I just picked up a pair of Mossimo Supply Co skate shoes at Target for 19.99. They work well so far.


----------



## BigPerm (Feb 12, 2008)

*Shimano MP56 BMX Shoe*

I ride with these and love them. Only $39 at Nashbar.com. They stick to the pedals, relatively light weight, and they keep your feet pretty dry and laces mud free.

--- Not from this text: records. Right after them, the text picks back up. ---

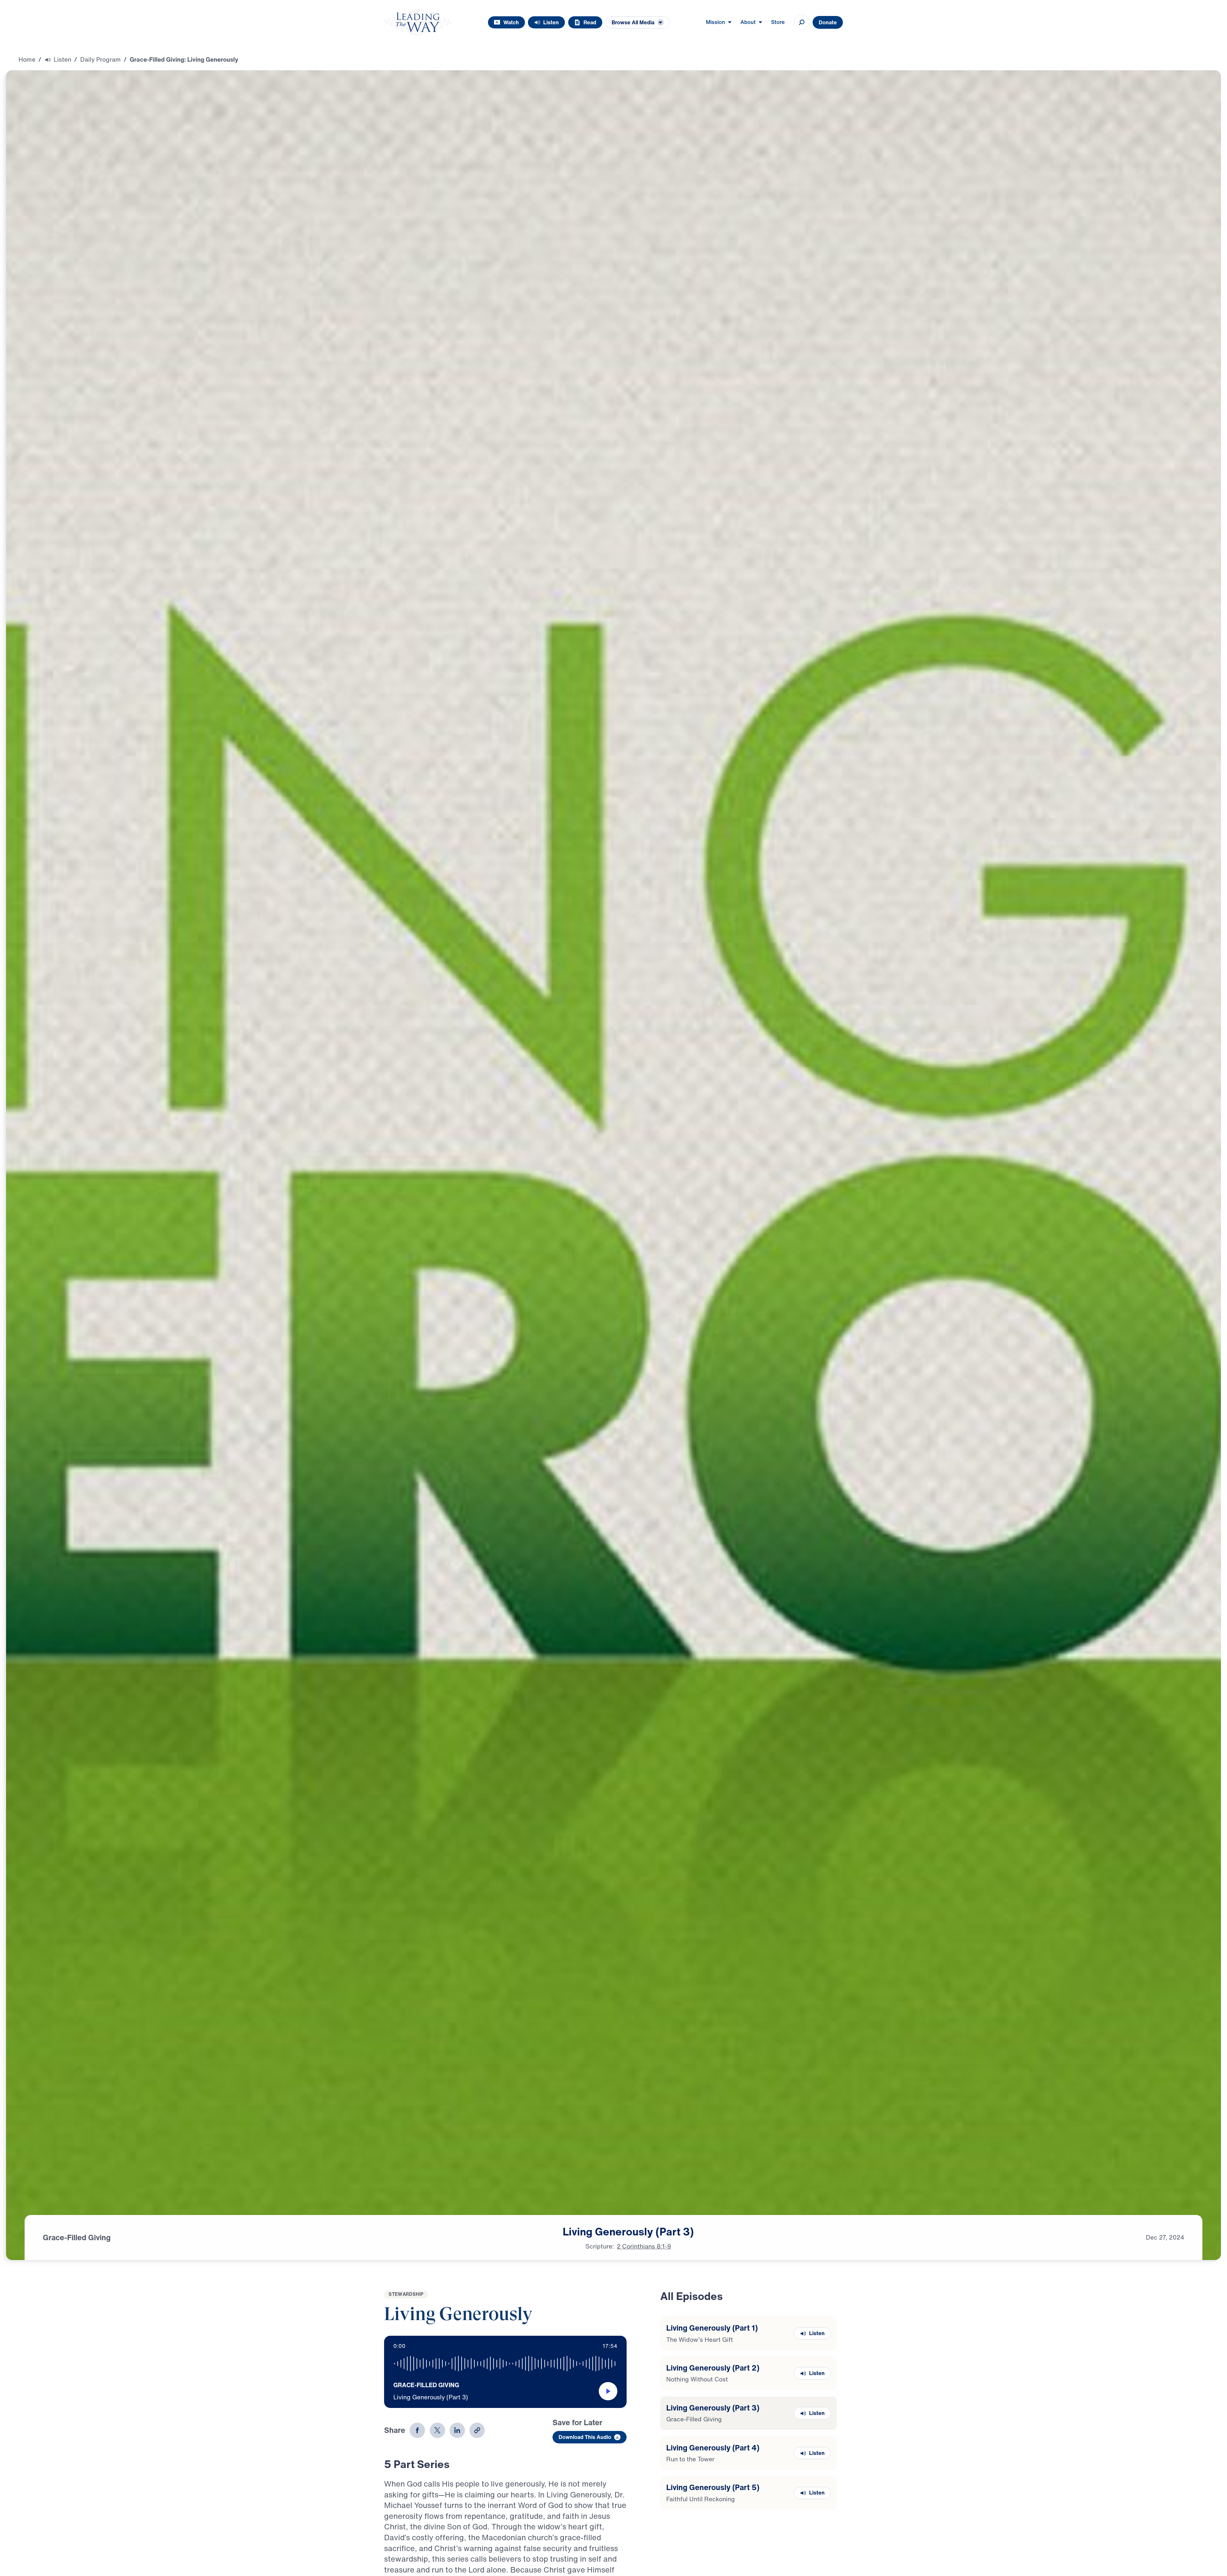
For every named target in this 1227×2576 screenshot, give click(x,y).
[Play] (608, 2391)
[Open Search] (801, 22)
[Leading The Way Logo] (417, 22)
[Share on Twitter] (437, 2430)
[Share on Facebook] (417, 2430)
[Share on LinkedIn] (457, 2430)
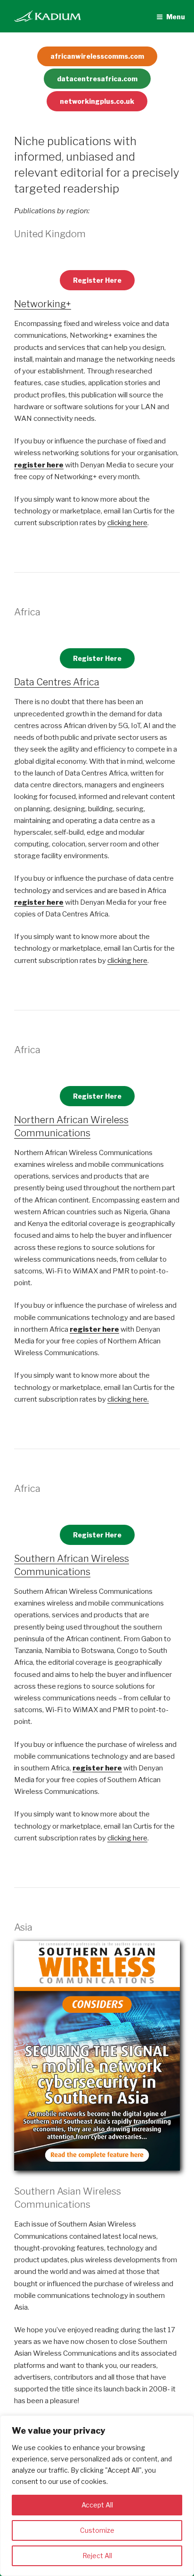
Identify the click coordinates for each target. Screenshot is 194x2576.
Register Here (97, 280)
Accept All (97, 2505)
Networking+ (42, 304)
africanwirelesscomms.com (97, 56)
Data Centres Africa (56, 682)
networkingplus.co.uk (97, 101)
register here (39, 464)
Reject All (97, 2556)
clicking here (127, 522)
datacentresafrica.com (97, 79)
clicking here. (128, 1399)
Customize (97, 2530)
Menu (175, 17)
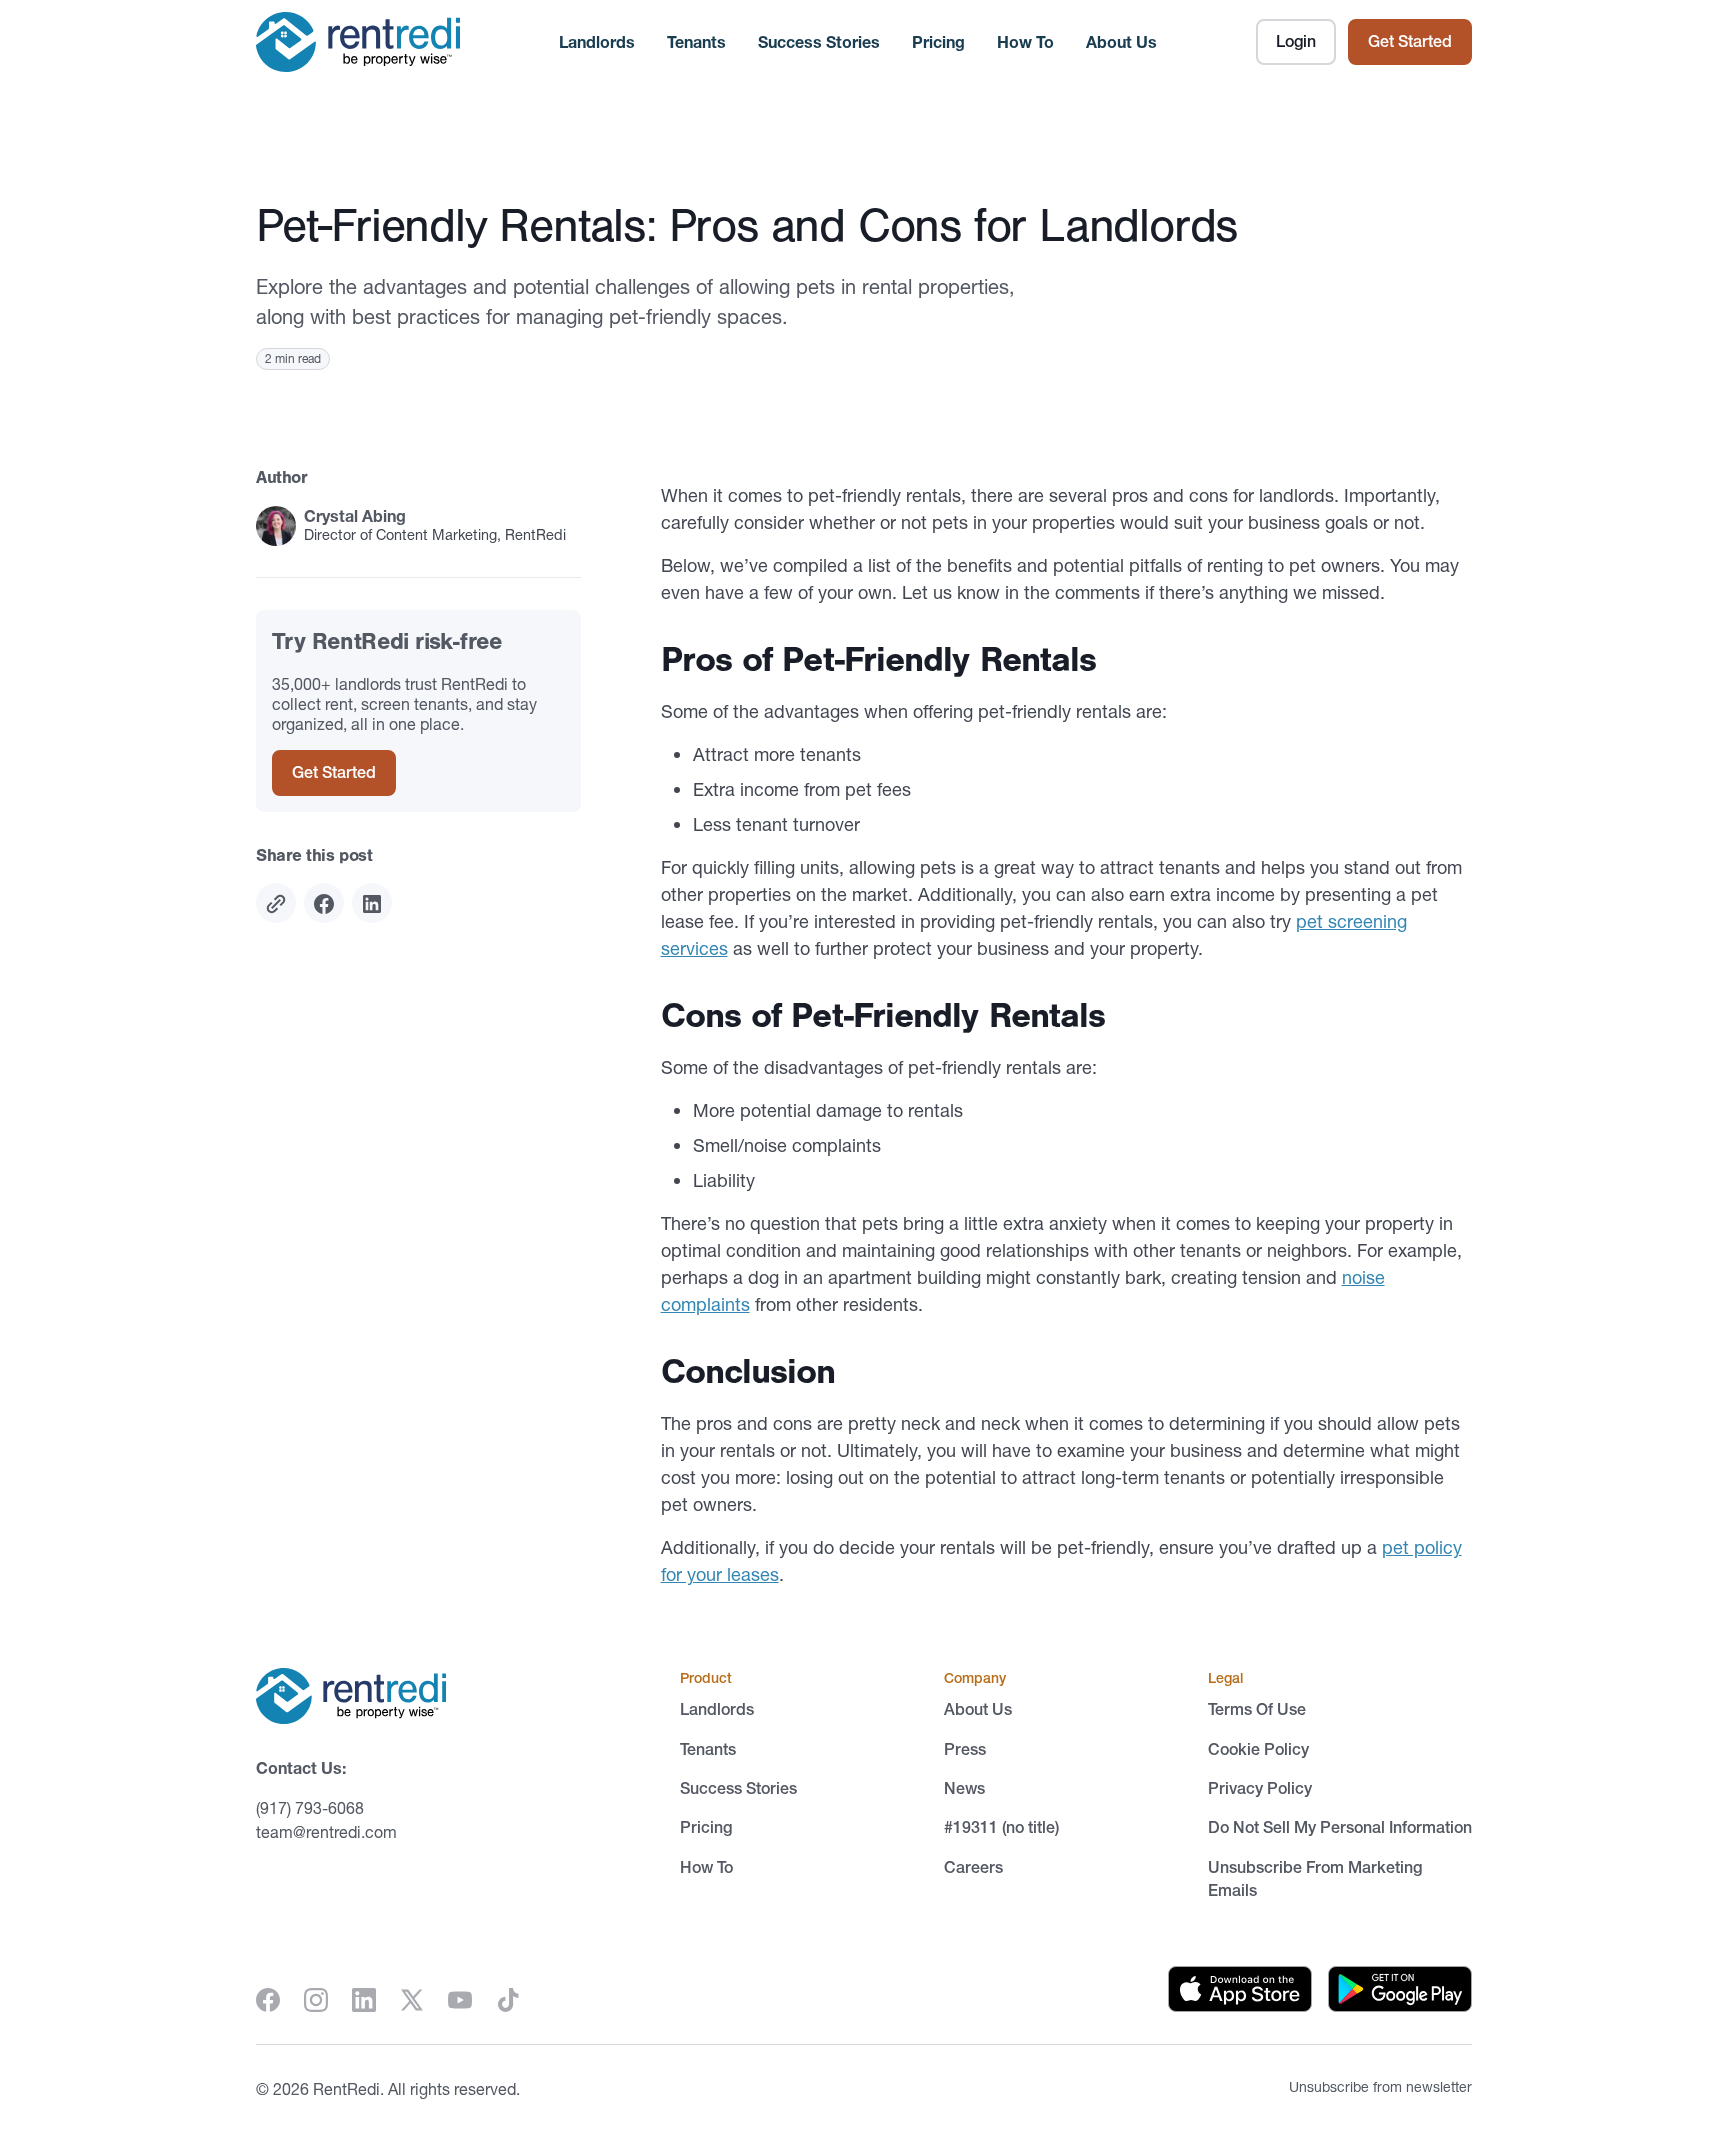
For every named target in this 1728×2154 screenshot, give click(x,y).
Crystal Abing (355, 517)
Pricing (938, 42)
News (964, 1788)
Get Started (1410, 41)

I would highly recommend these, even though they are technically a BMX shoe. I would get some pull-tight laces at a running store though. It makes them way easier to tie.


----------



## moegocanes (May 16, 2008)

are those type of shoes good for riding DH? I have Nike "Shox" because well i'm kinda new to this and dont know any better :O


----------



## idrunk (Oct 19, 2007)

I've never had luck with basketball shoes, the tread is just to smooth. Like everyone else is saying, check out a cheap pair of skate shoes with a waffleish pattern. If you want to spend a little more coin, go with Nike 6.0's or the classic 5.10's.


----------



## one incredible donkey (Jul 19, 2007)

I look for Vans with waffle treads at stores like TJ Maxx, Marshalls, and whatever other closeout department stores are around. I bought a great pair of Vans for $14.99 last time I was there as a backup pair. Just buy them when they're cheap and hold on to them until needed.


----------



## SHIVER ME TIMBERS (Jan 12, 2004)

40 bucks Nike flights basketball high tops...gives extra ankle support plus protects the outer ankle bone from hitting stuff....just don't get the ones with plastic arch support in the middle


----------



## bigmike00 (Sep 6, 2007)

BigPerm said:


> I ride with these and love them. Only $39 at Nashbar.com. They stick to the pedals, relatively light weight, and they keep your feet pretty dry and laces mud free.
> 
> I would highly recommend these, even though they are technically a BMX shoe. I would get some pull-tight laces at a running store though. It makes them way easier to tie.


+1

When you ride DH you armor-up, put on a full face helmet, knee/elbow pads and you want to rock skate shoes that offer no protection for the top of your feet. I thought I was cool rocking vans dh-ing, then one day pedaling through a rock section hauling, my foot blows off and my toes get crushed. I had four purple piggys for two weeks. The shimano DX shoes are pure armor top to bottom.


----------



## downhillross13 (Jun 21, 2006)

go to walmart and buy the 9.95$ velcro shoes.


----------



## Nocturnus (Mar 28, 2005)

I get my Vans from the outlet mall here. $20 for the ones I ride with. Waffle bottom. Love em.


----------



## TLL (Apr 28, 2008)

spacemarine5 said:


> I was wondering about which cheap shoes work the best for FR/DH on flat pedals. I looked at the sixsixone site and there are some great deals. What do you think?
> 
> And how do the SPD compatible ones work for flat?


The Dually Takis work pretty well, I have a set. cheaper than Vans. Skip the SPD, the SPD on the 661s suck. If you need clipless buy a good set of clipless shoes instead.


----------



## mr.specialized (Apr 22, 2007)

Vans are the best, I remember watching the old school bmx races as a kid and most of the riders would be wearing vans.....Ah the memories......


----------



## Demo-9 (Mar 24, 2006)

Every pair of Vans waffle bottoms end up getting holes and worn out spots from the pedal pegs. My brand new pair of Half Cabs were ruined in like a month. The bottoms get worn and my foot ends up having movement that annoys the crap out of me.

They are the best feeling shoe as I hate the super thick tongue style Vans. But I think the bottoms are softer. I ride 5.10 Impacts for DH but I can't wear them for DJ/Park. They are just too huge. So I just ordered a pair of 5.10 BA51C. They are a Vans-esque looking shoe with the same rubber technology.


----------